There are many types of traditional entertainment in Japan, but among these, Kabuki, which is registered as an UNESCO intangible cultural heritage, is particularly highly rated even overseas.
Kabuki originates from the early Edo Period (the early 17th century) when the actions of people who attracted attention by acting or wearing clothing that was outside of the realm of common sense were known by the verb “kabuki” and such people were called Kabuki Mono. Kabuki Odori (kabuki dance) encompassed the unique clothing and movements of the Kabuki Mono and this is said to the be the origin of today’s Kabuki.
One of the features of Kabuki is that it is only performed by males. Originally, Kabuki Odori was performed by women, but since women were subsequently banned from performing on stage for reasons such as disturbing morals, it is said that male actors who portrayed female roles (onna gata) appeared.
In this article, we will introduce costumes and makeup which are particularly striking even within the world of Kabuki.
One of the highlights of Kabuki are the spectacular costumes.
Since this is a traditional form of entertainment which became popular in the Edo Period, the standard for costumes are those of the Edo Period, but the design is often exaggerated to look good on stage or the various patterns and sewing devised so that it is easy for the actors to move.
The basic style of the male roles known as “tachiyaku” are kimonos and hakamas, but this may differ depending on roles such as tradesmen and samurai.
Also, the costumes for female roles known as “onna kata”, are devised with the sleeves, bottoms and obis of kimonos draping so that the male performers look more feminine.
The costume colors are also decided based on the role, for example, a princess may have a red costume while the evil antagonist may be clothed in black or brown.
Costume patterns are based on traditional patterns and many stipes and lattice patterns developed in the Edo period can often be seen, incorporating the bold and delicate design sense of the Japanese.
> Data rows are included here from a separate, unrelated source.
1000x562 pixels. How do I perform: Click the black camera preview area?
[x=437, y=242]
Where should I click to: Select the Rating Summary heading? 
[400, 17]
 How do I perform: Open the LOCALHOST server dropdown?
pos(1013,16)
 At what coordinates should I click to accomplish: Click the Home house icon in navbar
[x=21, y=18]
The dyeing and embroidery techniques are also very beautiful.
In addition, the manner in which the kimono obi is tied and hairstyles change according to the type of role and it might be interesting to pay attention to these differences. The way that an actor instantly changes costume on stage also makes the performance very lively.
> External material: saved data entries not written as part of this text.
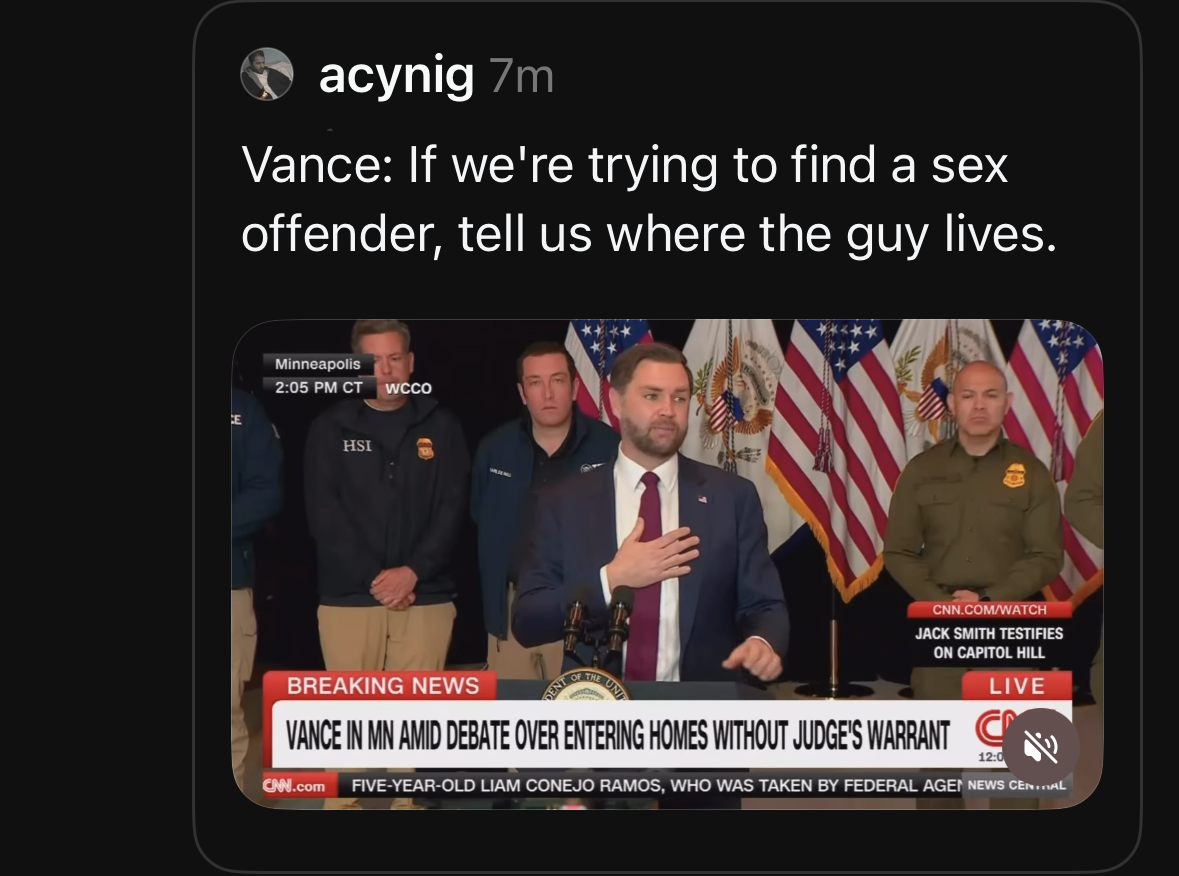Click the Minneapolis location label
This screenshot has height=876, width=1179.
point(317,364)
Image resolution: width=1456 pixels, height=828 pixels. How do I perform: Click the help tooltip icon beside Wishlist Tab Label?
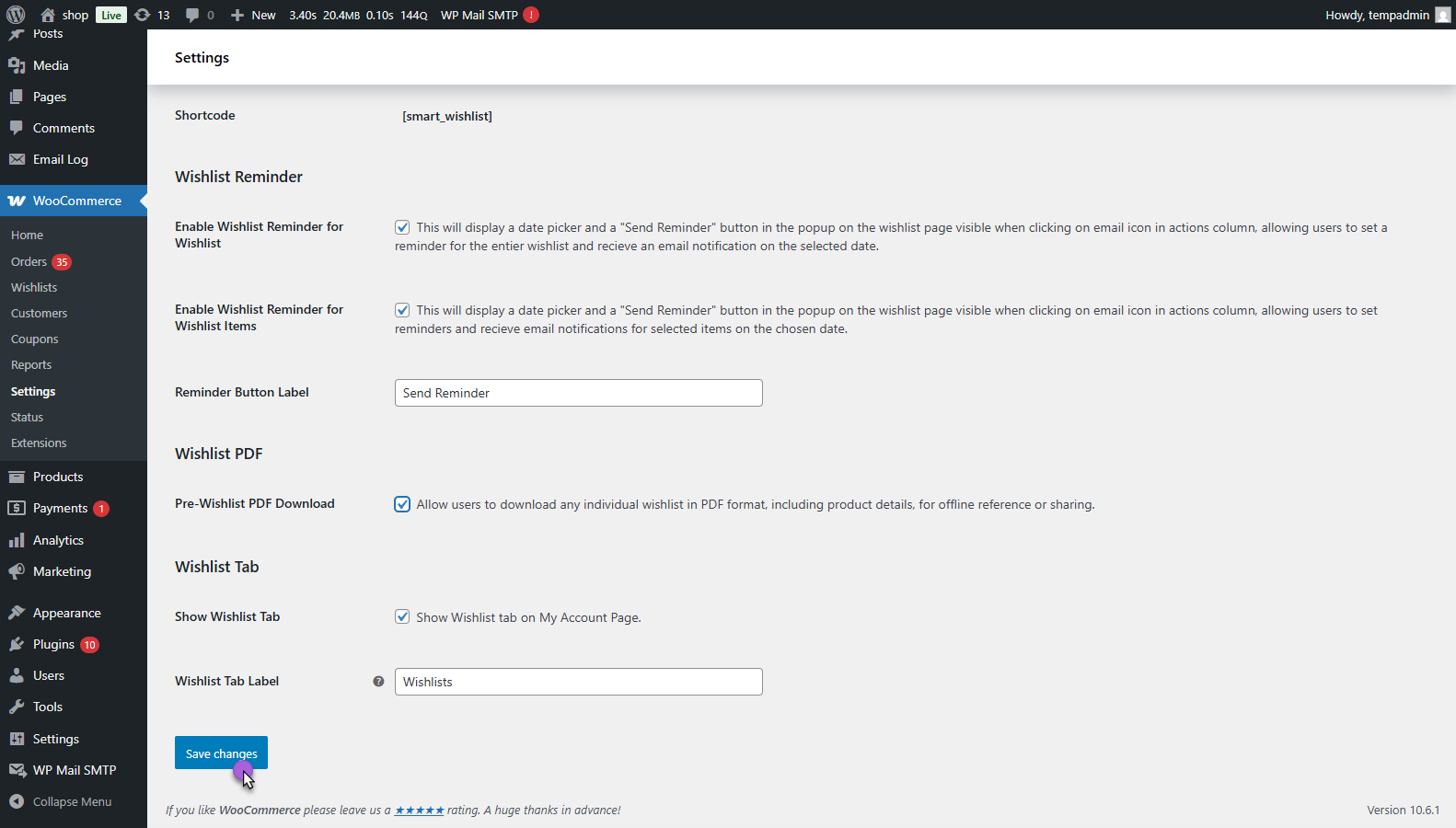[378, 682]
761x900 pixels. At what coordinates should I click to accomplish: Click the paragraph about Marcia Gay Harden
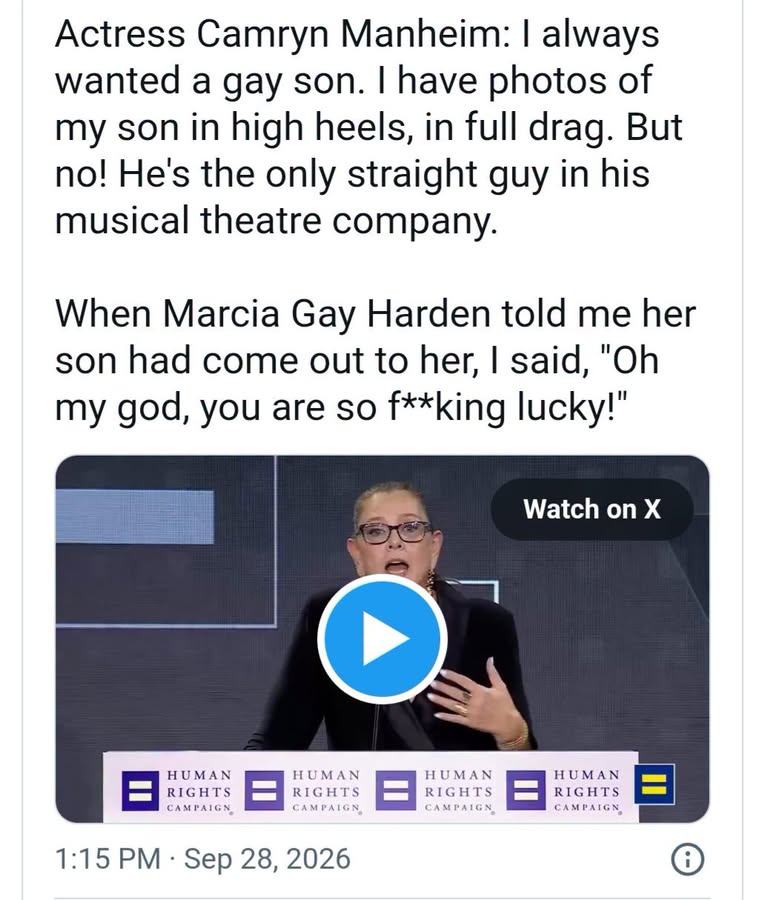(x=375, y=360)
Kumadori refers to the large red and blue lines painted on the face of kabuki actors and is a unique method for kabuki and is one of its major features.
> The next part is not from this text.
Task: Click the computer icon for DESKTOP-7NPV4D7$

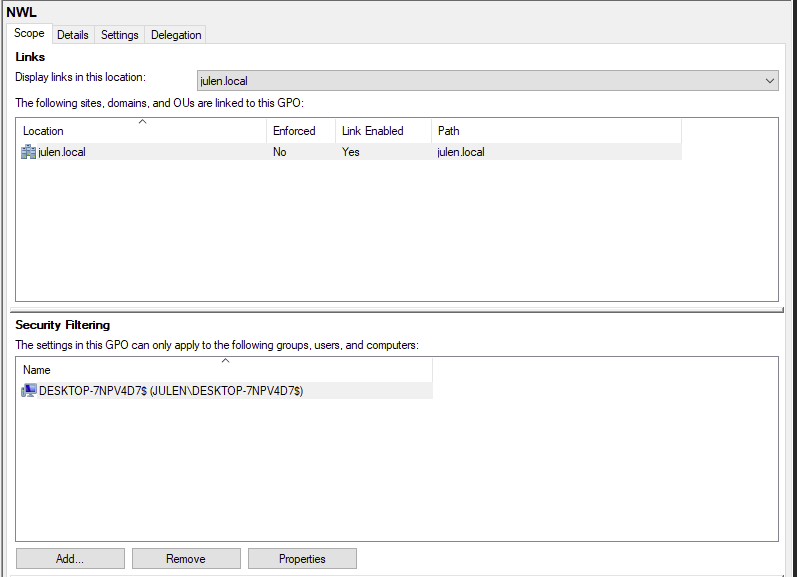Action: [29, 391]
It is said that crimson and ash was used as makeup so that the expression of the actors could be seen even by spectators sitting far from the stage of the dimly-lit playhouses of the Edo Period.
The lines drawn on the face emphasize the ridges of blood vessels and muscles, expressing the type of role and feelings and the larger number of lines indicates how powerful the character is.
Kumadori uses the 3 main colors of red, blue and brown and each adds meaning and a role.
Red signifies justice, strength and youth and is used for defenders of justice and heroic roles
Blue signifies creepiness and cruelty and is used for evil or antagonistic characters
Brown signifies the mysterious and uncanny and is used for roles that are non-human such as demons or monsters
It is said that there are 100 types of kumadori, but the majority of these use reddish colors.
In general, kabuki actors apply make-up themselves, seeing the individuality and differences between actors is also an interesting aspect of watching kabuki.
In recently years, in addition to traditional kabuki, “super kabuki” which incorporates popular manga works is also performed and continues to entertain the audience with ingenuity and efforts suiting the current age.
Earphone audio guides that support multiple languages are available for rent and an English language information site is available, so why not take a look if you are interested in learning more about kabuki.